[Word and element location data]
>>>>>

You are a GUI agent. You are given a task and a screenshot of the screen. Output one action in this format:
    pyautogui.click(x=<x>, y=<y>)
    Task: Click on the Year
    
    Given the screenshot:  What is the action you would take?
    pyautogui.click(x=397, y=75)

<<<<<

- [Exercise requirements]: Show every line of the listing that contains the word "action", matching its case exactly.

- [Written solution]:
You are a GUI agent. You are given a task and a screenshot of the screen. Output one action in this format:
    Given the screenshot:  What is the action you would take?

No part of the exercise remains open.